## Exercise objective
Pictures stay out; everything else in the records below is copied exactly.

## The input
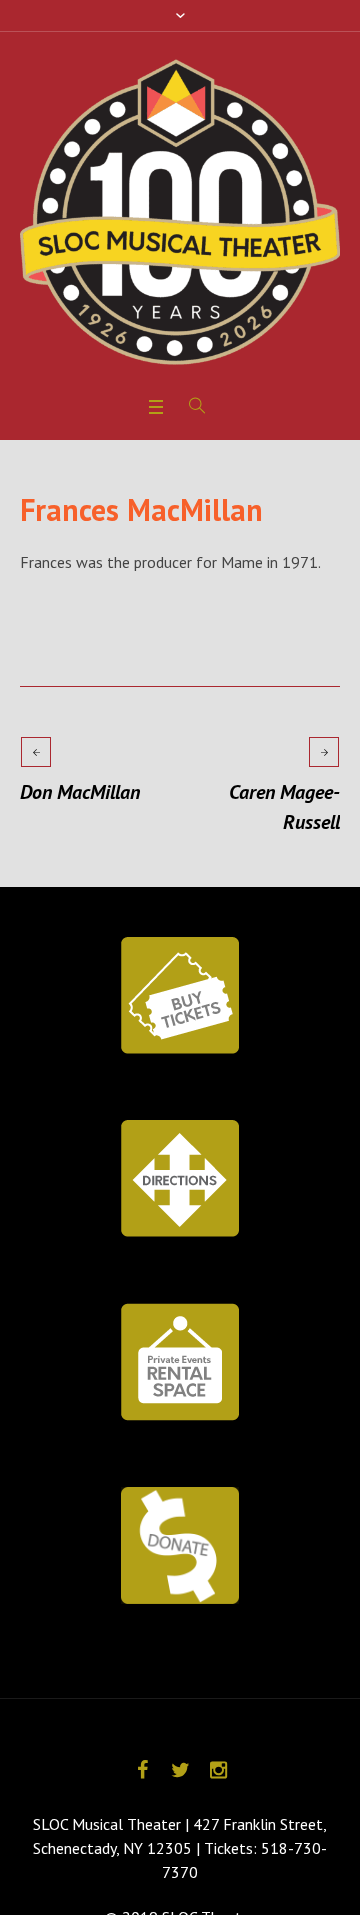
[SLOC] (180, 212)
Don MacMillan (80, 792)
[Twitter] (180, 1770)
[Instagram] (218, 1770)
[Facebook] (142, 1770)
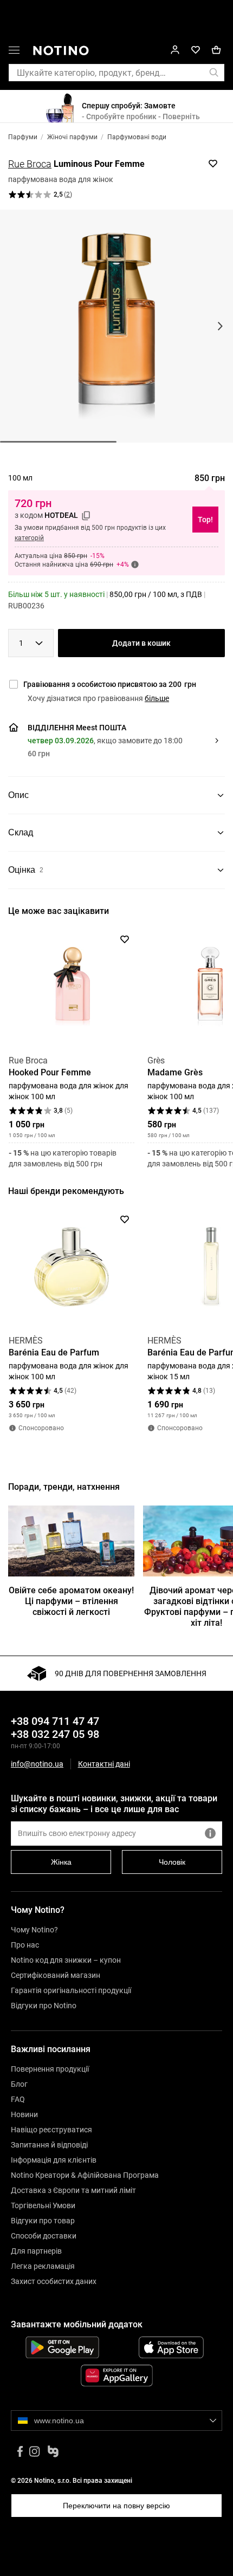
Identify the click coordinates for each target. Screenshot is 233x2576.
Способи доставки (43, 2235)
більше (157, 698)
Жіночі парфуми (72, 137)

## Response area
[SLOC] (180, 212)
Don MacMillan (80, 792)
[Twitter] (180, 1770)
[Instagram] (218, 1770)
[Facebook] (142, 1770)
Identify the click coordinates for each target. Screenshot is 233x2576.
Способи доставки (43, 2235)
більше (157, 698)
Жіночі парфуми (72, 137)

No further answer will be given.